THE Observer has said, on a number of occasions, that improved education within the town is a must if we are to grow and become more financially viable.
The town has pockets of severe deprivation and educational improvement is widely seen as a way of improving the lot of those who live in poverty and poor conditions.
Why then, do you undermine the efforts of those trying to lift standards with your ‘Pupils sent home for wearing the wrong trousers’ headline?
The Academy has apparently made it quite clear, using at least two methods of contact, what the expectations are as regards uniform.
I suspect parents will also have signed some kind of form accepting a code of conduct at the school.
While what you wear has no effect on how you learn, compliance with rules and expectations is an essential element of education.
One hears all too often stories about students not being disciplined in school and how this spills out into society.

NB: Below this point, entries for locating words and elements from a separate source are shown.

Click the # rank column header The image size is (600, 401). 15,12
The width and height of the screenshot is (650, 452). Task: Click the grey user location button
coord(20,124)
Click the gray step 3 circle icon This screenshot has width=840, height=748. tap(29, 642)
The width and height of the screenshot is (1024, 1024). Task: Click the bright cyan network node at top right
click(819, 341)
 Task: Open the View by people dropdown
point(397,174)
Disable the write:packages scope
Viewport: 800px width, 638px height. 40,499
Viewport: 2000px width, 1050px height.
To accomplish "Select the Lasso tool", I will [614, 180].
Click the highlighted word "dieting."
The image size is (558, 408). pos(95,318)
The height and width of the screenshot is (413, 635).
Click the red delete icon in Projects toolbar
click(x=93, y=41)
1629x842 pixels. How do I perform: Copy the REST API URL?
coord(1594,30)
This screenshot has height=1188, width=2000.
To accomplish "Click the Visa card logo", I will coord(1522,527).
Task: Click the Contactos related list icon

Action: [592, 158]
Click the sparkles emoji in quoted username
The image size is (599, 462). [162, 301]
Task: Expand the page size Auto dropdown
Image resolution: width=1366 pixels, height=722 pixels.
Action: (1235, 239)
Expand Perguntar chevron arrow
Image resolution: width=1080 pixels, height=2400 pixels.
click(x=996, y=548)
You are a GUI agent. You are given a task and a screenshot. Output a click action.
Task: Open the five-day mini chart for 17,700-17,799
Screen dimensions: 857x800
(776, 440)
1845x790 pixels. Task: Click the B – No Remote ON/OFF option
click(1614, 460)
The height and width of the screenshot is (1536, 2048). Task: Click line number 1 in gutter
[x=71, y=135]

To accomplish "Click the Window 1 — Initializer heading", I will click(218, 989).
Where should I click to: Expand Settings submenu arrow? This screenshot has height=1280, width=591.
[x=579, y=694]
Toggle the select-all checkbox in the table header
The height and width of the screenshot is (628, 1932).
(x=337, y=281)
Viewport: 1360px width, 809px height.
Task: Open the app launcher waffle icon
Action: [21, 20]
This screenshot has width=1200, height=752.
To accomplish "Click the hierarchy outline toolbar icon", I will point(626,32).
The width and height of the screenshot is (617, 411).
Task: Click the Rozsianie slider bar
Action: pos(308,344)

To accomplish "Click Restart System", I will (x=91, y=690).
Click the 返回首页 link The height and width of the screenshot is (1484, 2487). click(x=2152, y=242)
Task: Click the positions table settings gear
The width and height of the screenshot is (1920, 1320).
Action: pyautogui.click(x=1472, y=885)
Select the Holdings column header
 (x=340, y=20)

Here is a school that is attempting (and succeeding) to maintain and improve standards.
Elsewhere in your paper, you report upon the desperate need for jobs in the town. For employers to bring jobs to the town, they need to be sure they will have a workforce that is suitable to their needs.
They require well-educated people who will comply with their own terms and conditions of employment.
Schools are responsible, along with parents, for ensuring children are prepared for the world of work.
Sticking to rules is part of that preparation. Children need to learn to encompass rules as much as they need to learn basic numeracy and literacy.
As a life-long trade unionist I realise rules need to be questioned where they seem to serve no purpose or are discriminatory. However, the newspapers are not the place for such discussions (especially at the early stages).
If parents object to the rules as they stand, they can contact the school and arrange meetings to discuss them, or choose a different school with standards that more clearly match their expectations.